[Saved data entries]
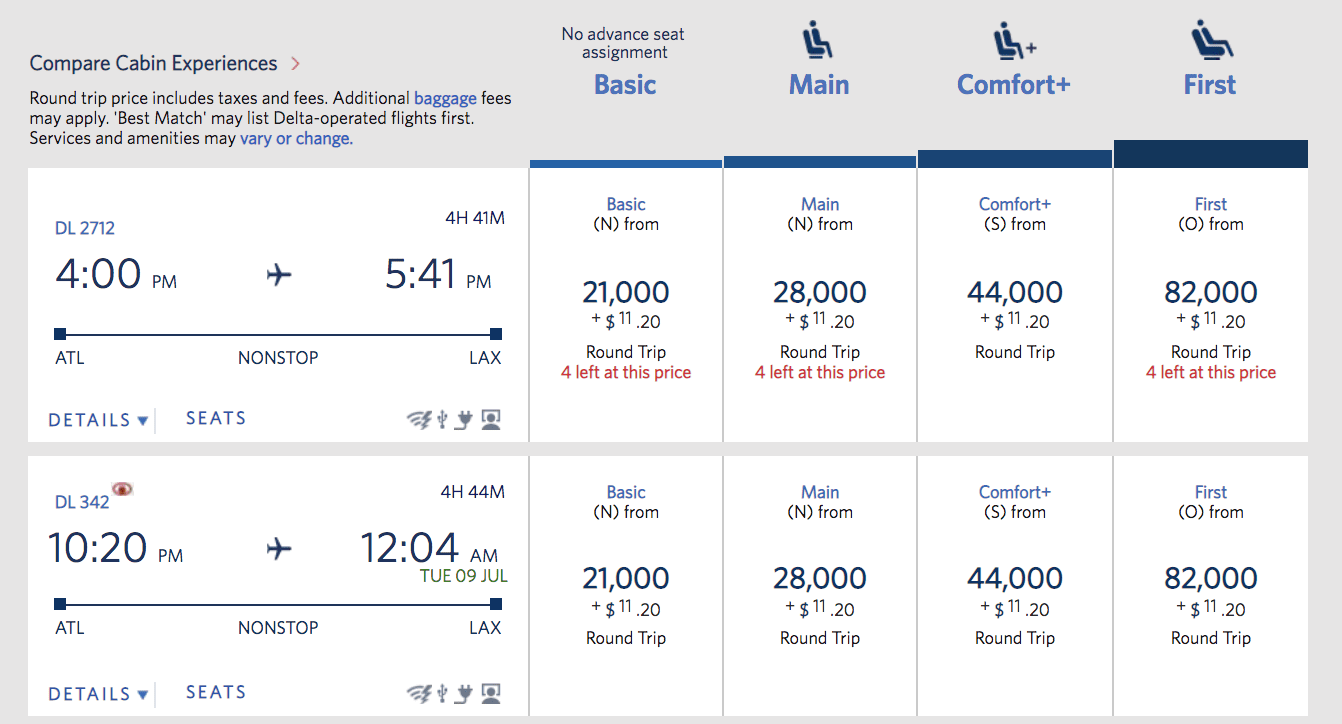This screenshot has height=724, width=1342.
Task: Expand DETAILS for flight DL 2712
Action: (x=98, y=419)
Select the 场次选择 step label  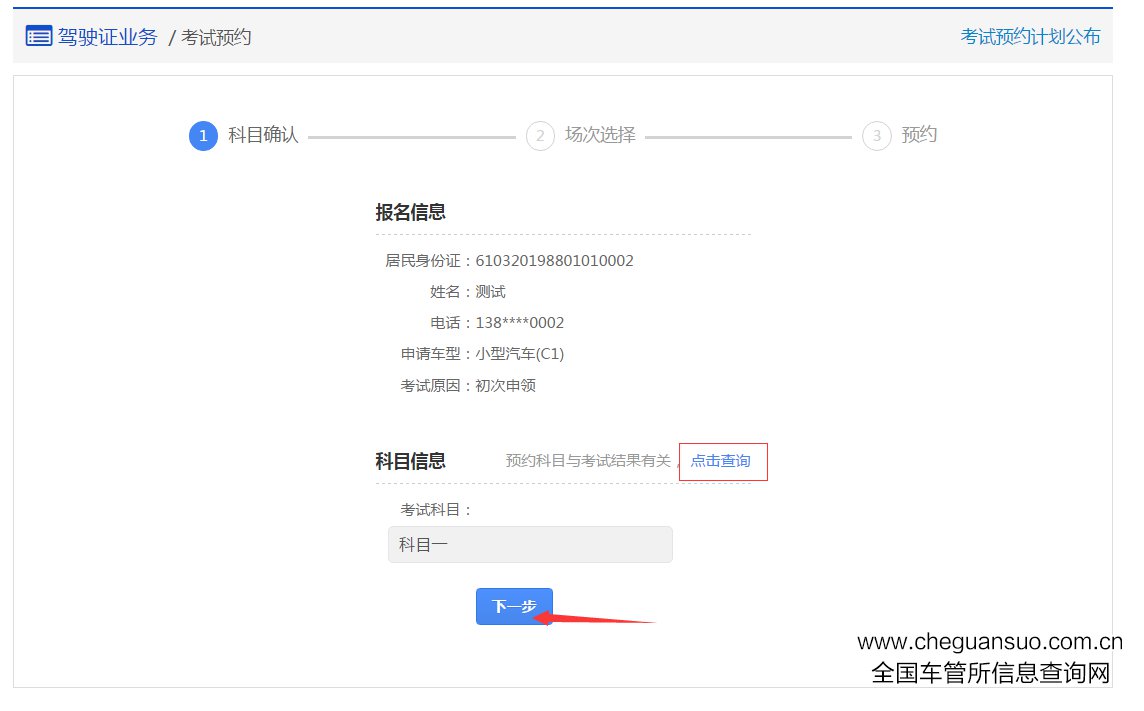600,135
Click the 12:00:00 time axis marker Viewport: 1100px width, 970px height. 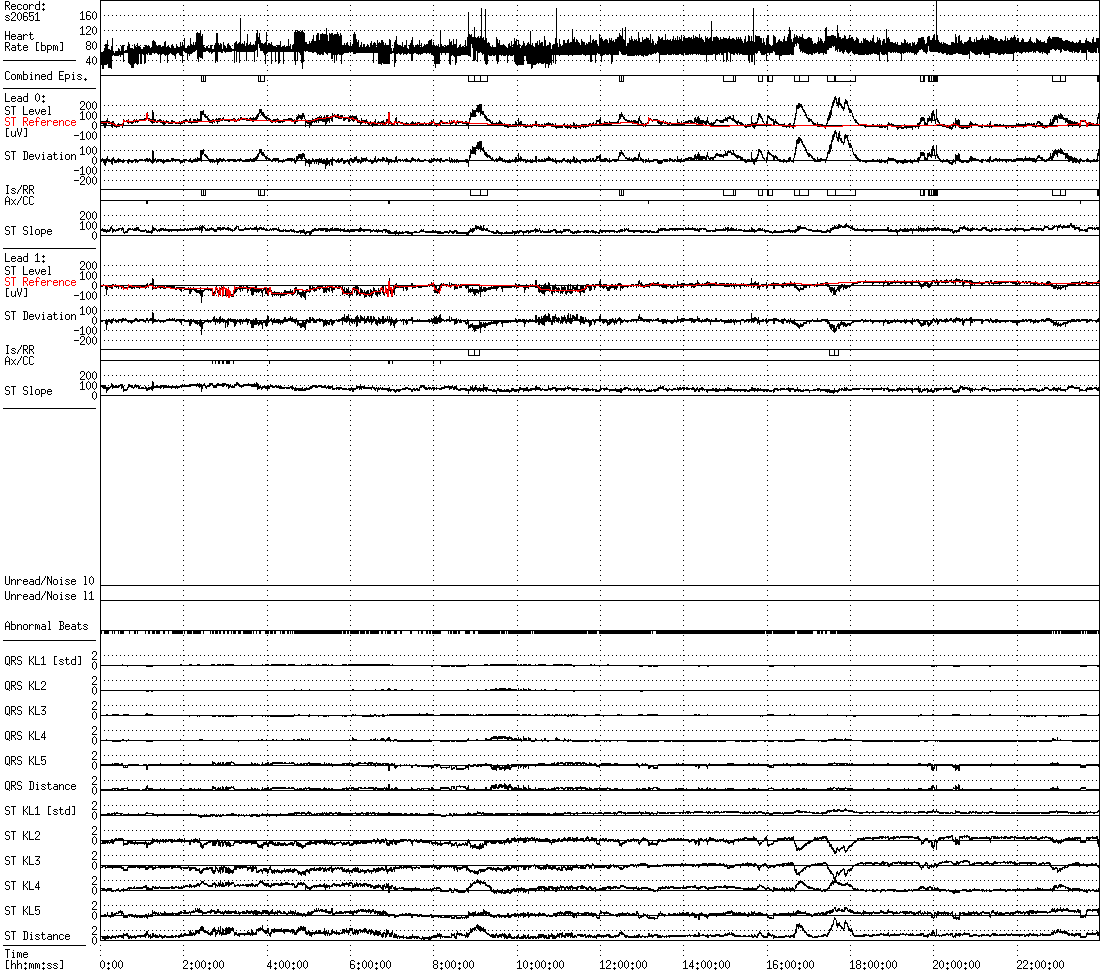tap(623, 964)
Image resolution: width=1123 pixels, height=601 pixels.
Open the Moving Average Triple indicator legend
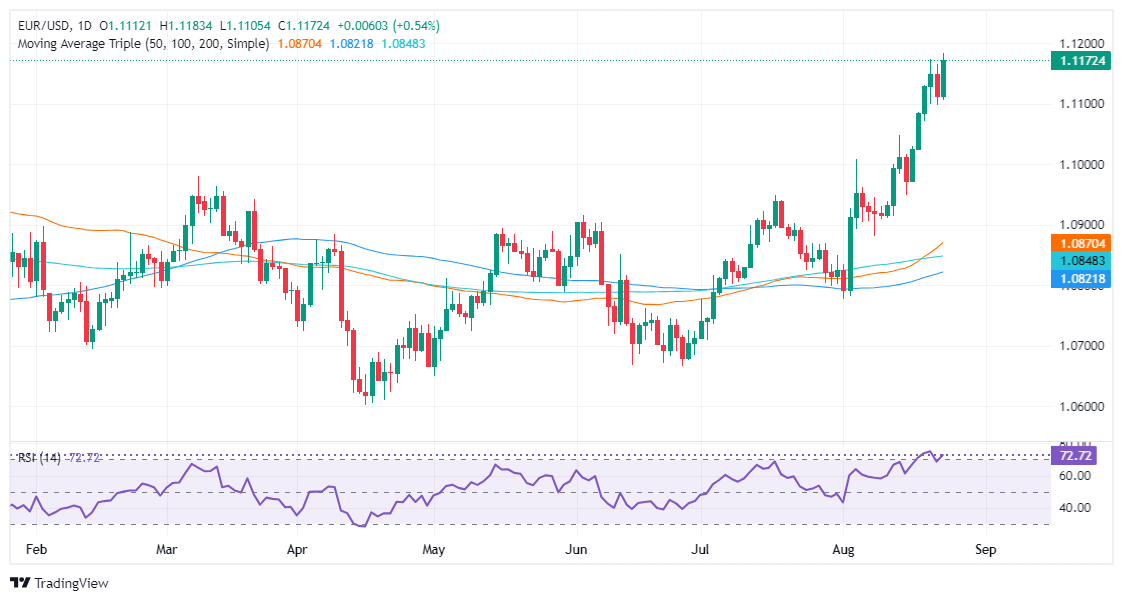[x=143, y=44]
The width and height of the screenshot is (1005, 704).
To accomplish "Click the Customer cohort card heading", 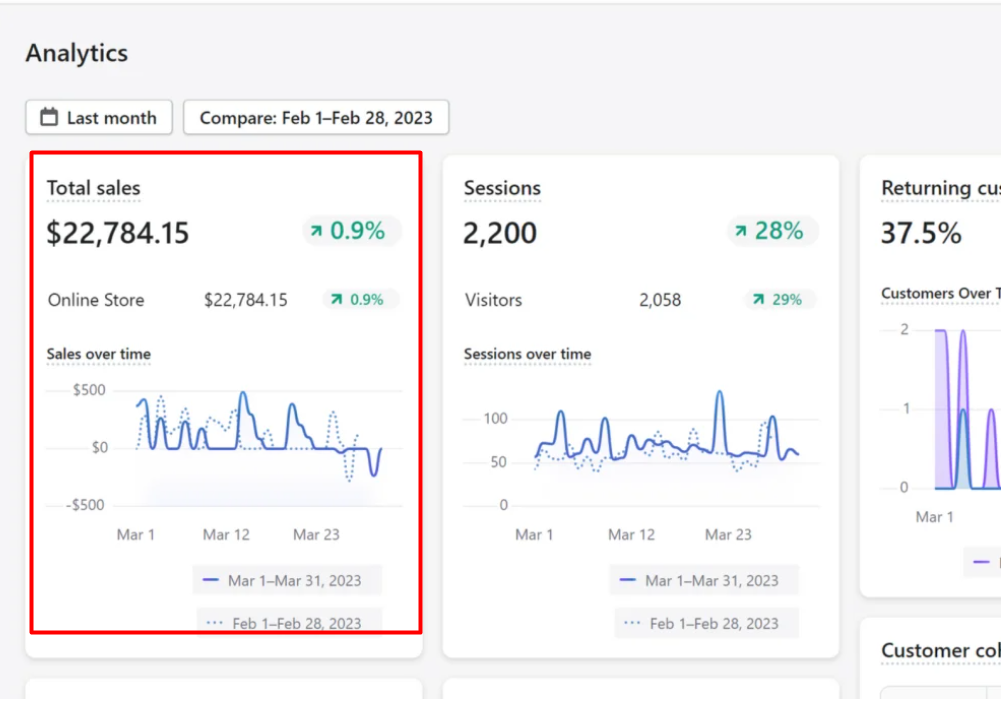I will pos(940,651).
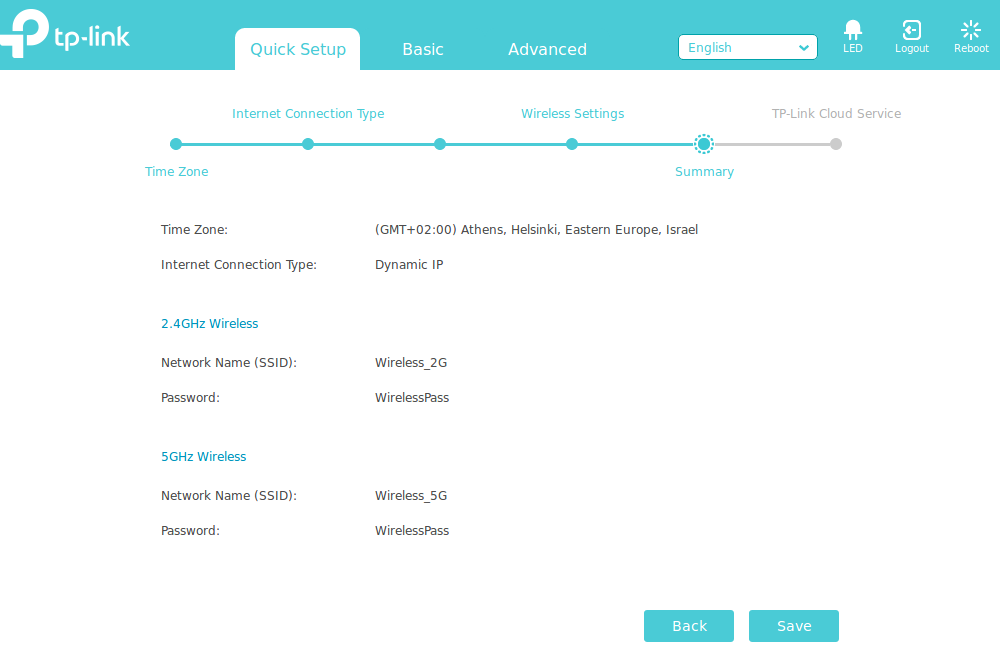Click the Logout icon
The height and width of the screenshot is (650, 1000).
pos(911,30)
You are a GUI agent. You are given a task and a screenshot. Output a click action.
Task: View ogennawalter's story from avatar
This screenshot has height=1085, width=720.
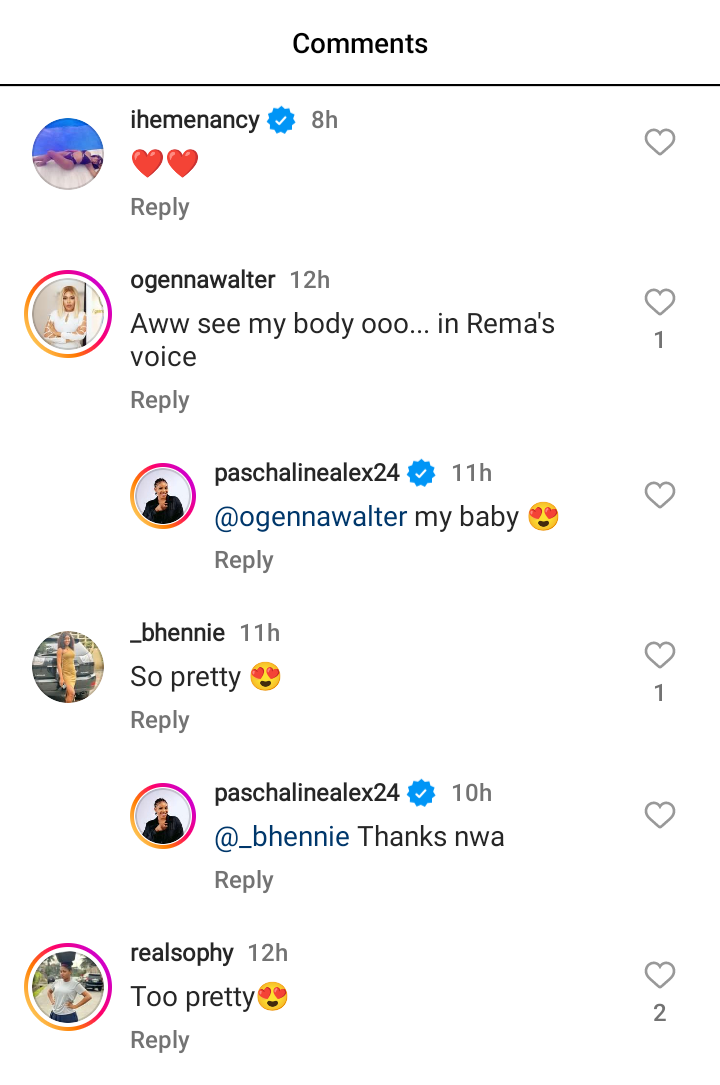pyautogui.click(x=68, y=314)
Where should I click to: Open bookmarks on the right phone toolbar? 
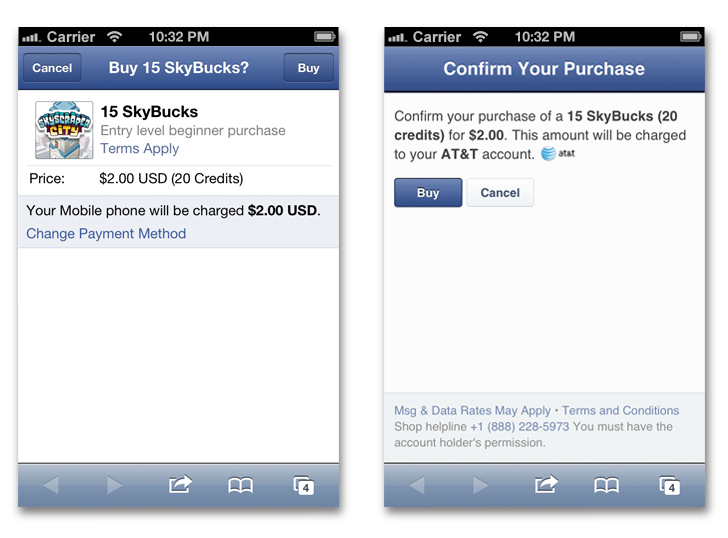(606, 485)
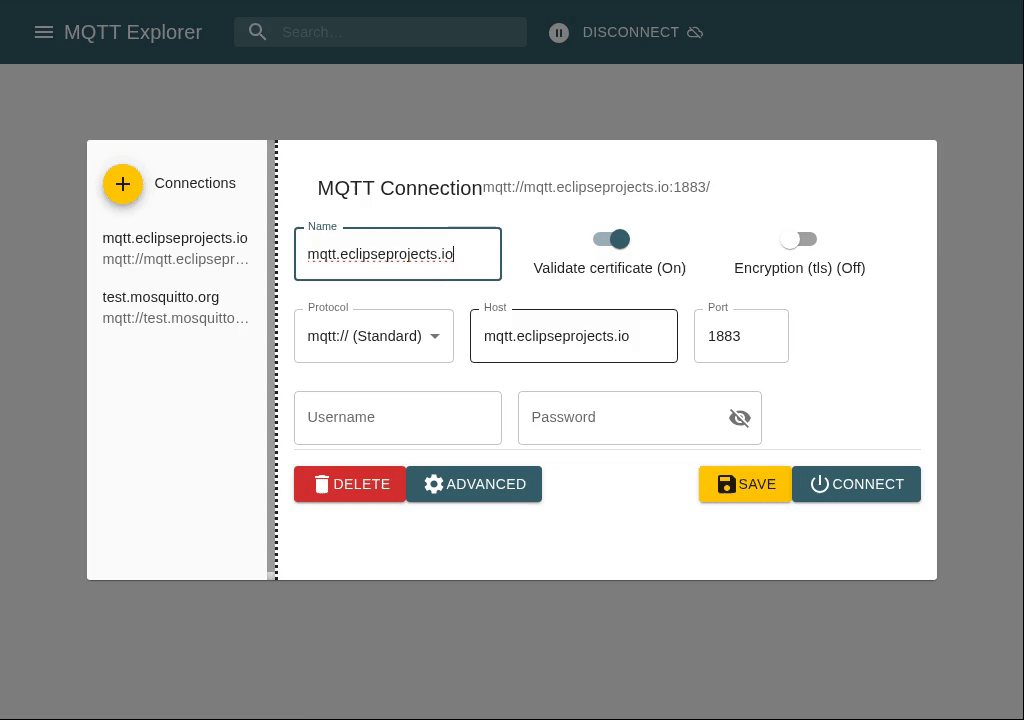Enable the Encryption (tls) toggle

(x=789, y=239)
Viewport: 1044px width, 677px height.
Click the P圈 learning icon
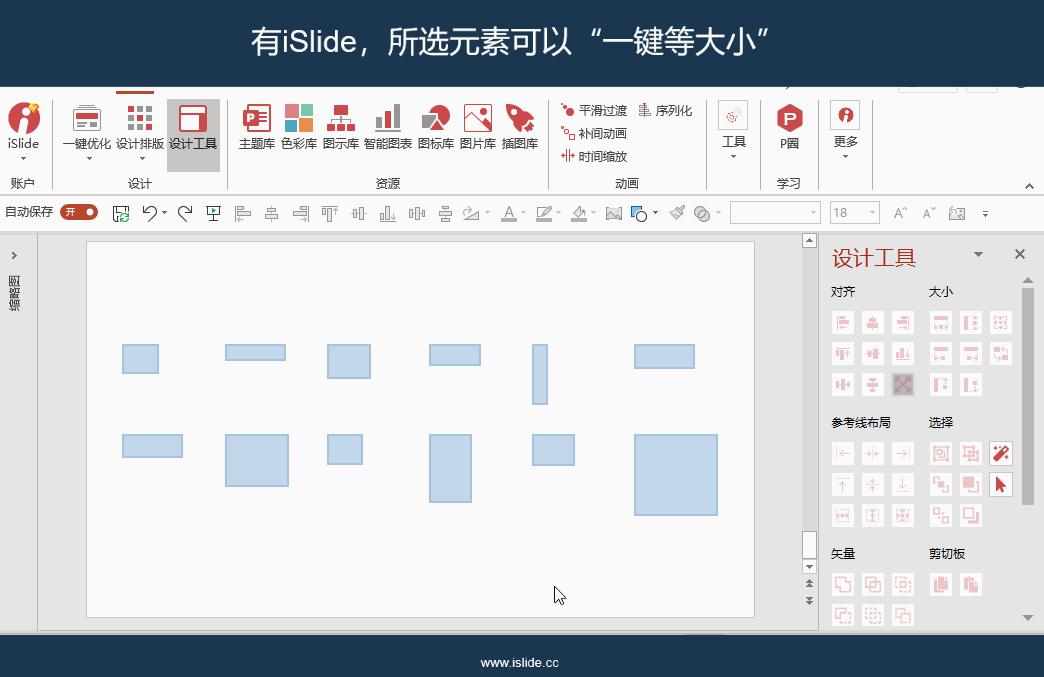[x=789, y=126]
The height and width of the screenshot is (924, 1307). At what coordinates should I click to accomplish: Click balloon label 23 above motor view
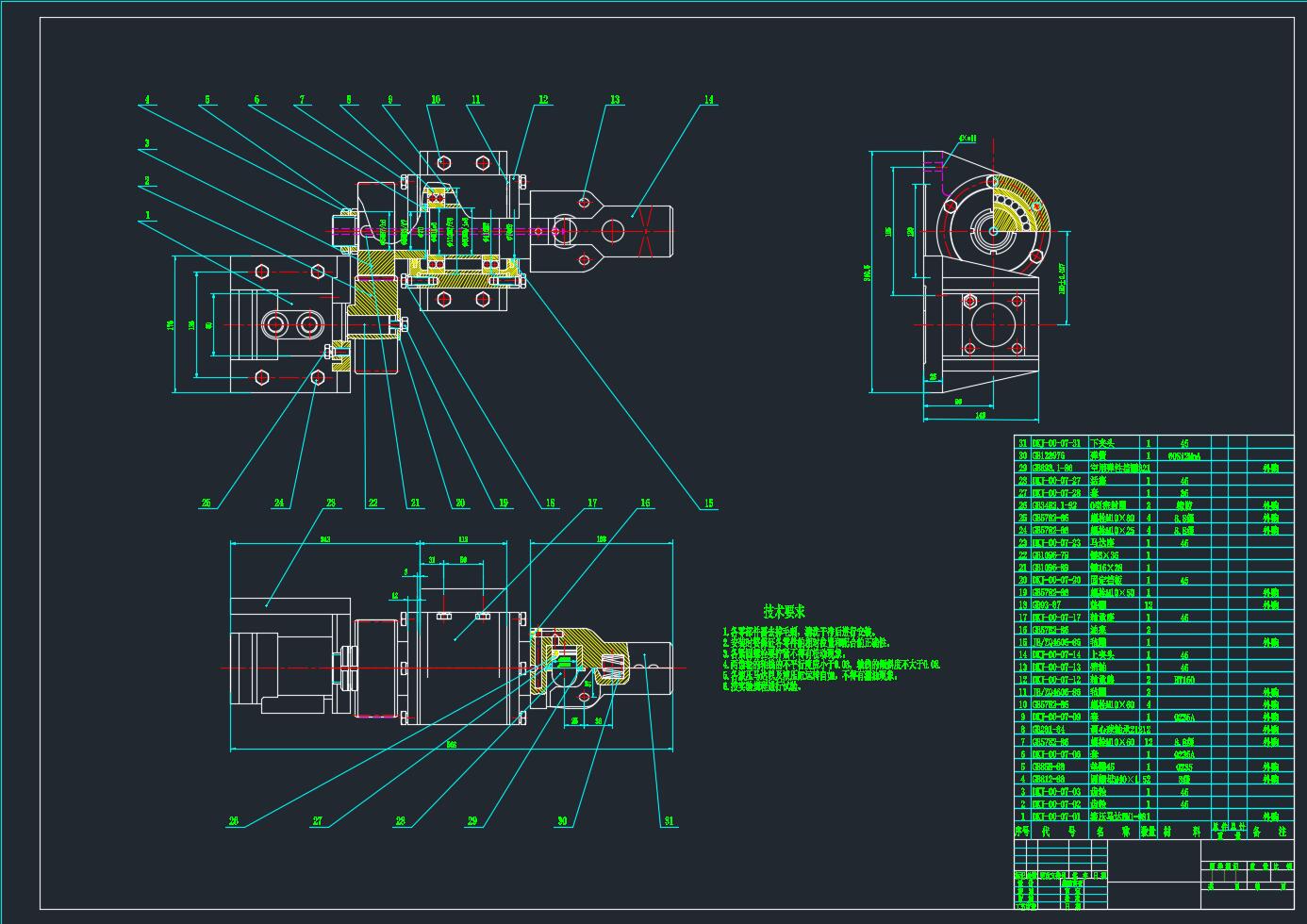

**Task directions:**
Starting at the line that contains "This screenshot has height=1085, width=720.", reproduce each line exactly through the end of the entries above, leaving every picture out.

**Response box:**
This screenshot has height=1085, width=720.
pyautogui.click(x=68, y=314)
Where should I click to: Open bookmarks on the right phone toolbar? 
(606, 485)
Enable the Encryption (tls) toggle

(x=789, y=239)
Viewport: 1044px width, 677px height.
Click the P圈 learning icon
[x=789, y=126]
The height and width of the screenshot is (924, 1307). At what coordinates should I click to accomplish: Click balloon label 23 above motor view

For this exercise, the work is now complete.